11 May 2017

High Court Provides Clarity Regarding Payments From Retirement Funds into Third Party Bank Accounts

by Carlyle Field, Partner, Durban,
Practice Area(s): Pension & Employee Benefits |

Retirement fund benefits often form the subject matter of civil litigation between individuals, most notably in respect of the distribution of lump sum death benefits upon the death of a member or the sharing of benefits on the divorce of a member and his or her non-member spouse.  In the course of this sort of litigation, boards of trustees of funds are often presented with orders for relief sought (or even just informal requests) where the attorney representing the claimant seeks for the share of the benefit claimed to be paid directly into his or her trust account by the fund.  There can be various reasons for such a request, not least that the attorney wants security they will receive payment of their fees in full upon completion of the matter.
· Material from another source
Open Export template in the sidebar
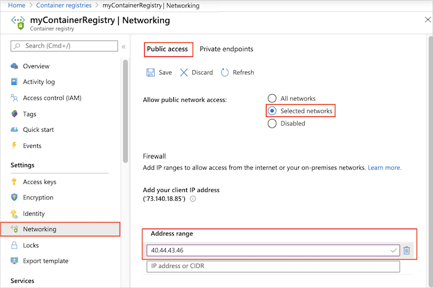 pyautogui.click(x=46, y=261)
These types of orders or requests have always placed boards of trustees in a difficult predicament.  As a starting point, boards have had to balance the authority that an attorney enjoys in respect of a client’s affairs (usually evidenced by a signed power of attorney) with the relevant wording of the Pension Funds Act which appears to limit that authority.  The Act contains a general prohibition in section 37A against the cession or reduction of a benefit payable by a retirement fund.  Subsection (4) to section 37A explicitly provides that the only scenario in which a benefit may be paid to a third party is where the beneficiary provides sufficient proof that he or she is unable to open a bank account.
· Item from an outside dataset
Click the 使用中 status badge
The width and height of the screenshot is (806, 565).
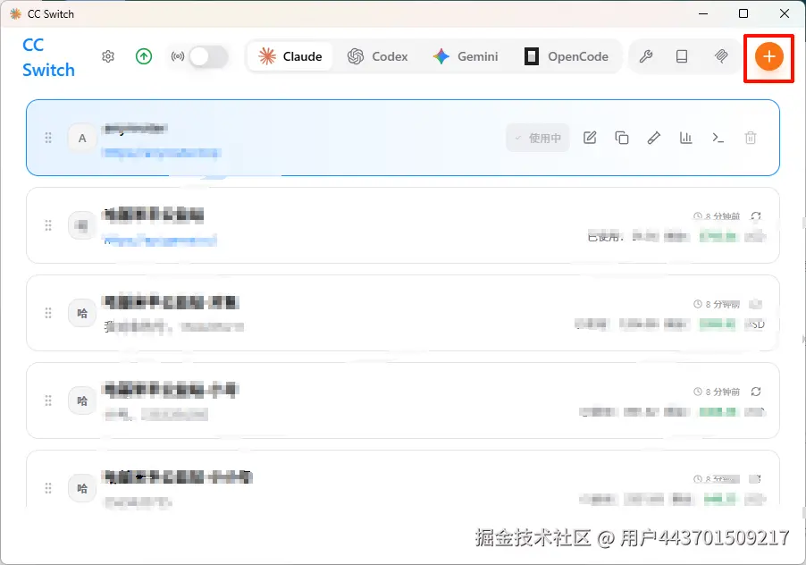coord(537,138)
This issue has thankfully been resolved by the South Gauteng High Court in the recent judgment of Joyce v Chemical Industries National Provident Fund and Others.  The learned Judge confirmed the legal position that is spelt out in section 37(4) and has already adopted by a number of funds, namely that a benefit payable by a fund can be paid only into the beneficiary’s bank account unless the beneficiary is unable to open a bank account in their own name (which is quite a rare situation).  The judgment explained that “the clear purpose behind these provisions is to safeguard the funds in the hands of the beneficiary; to protect him or her from being unduly induced or tempted or influenced to part with the benefit”. 
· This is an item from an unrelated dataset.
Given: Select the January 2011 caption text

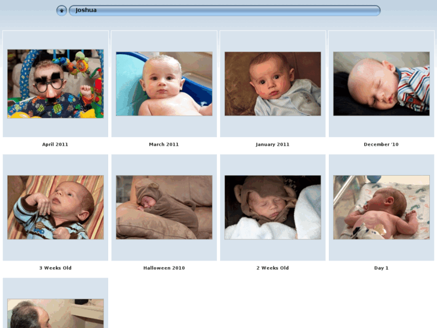Looking at the screenshot, I should pos(272,144).
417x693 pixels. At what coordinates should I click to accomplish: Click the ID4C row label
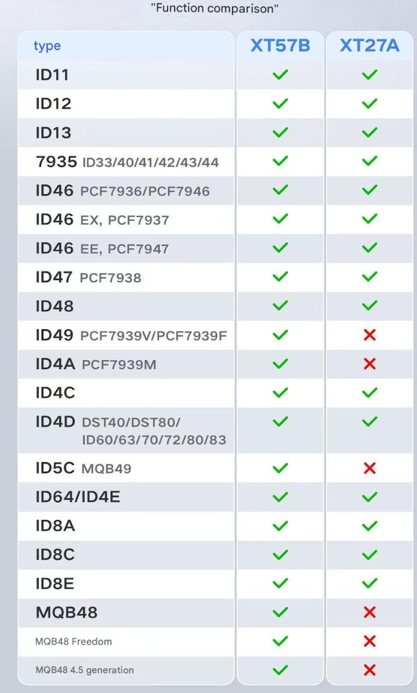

The court even went so far as to order that the beneficiary’s attorneys were required to pay the costs of the application on the highest punitive scale (de bonis propriis) on account of the fact that they had demonstrated a lack of care for their client’s interests by effectively delaying the payment of the benefit to her by insisting that the money be paid into their trust account.  This judgment has provided boards of trustees with a sound basis on which to refuse any request that a benefit be paid into the trust account of a beneficiary’s attorney (or to any other third party bank account other than where explicitly permitted in terms of the Act) even where such request has the apparent support of the beneficiary.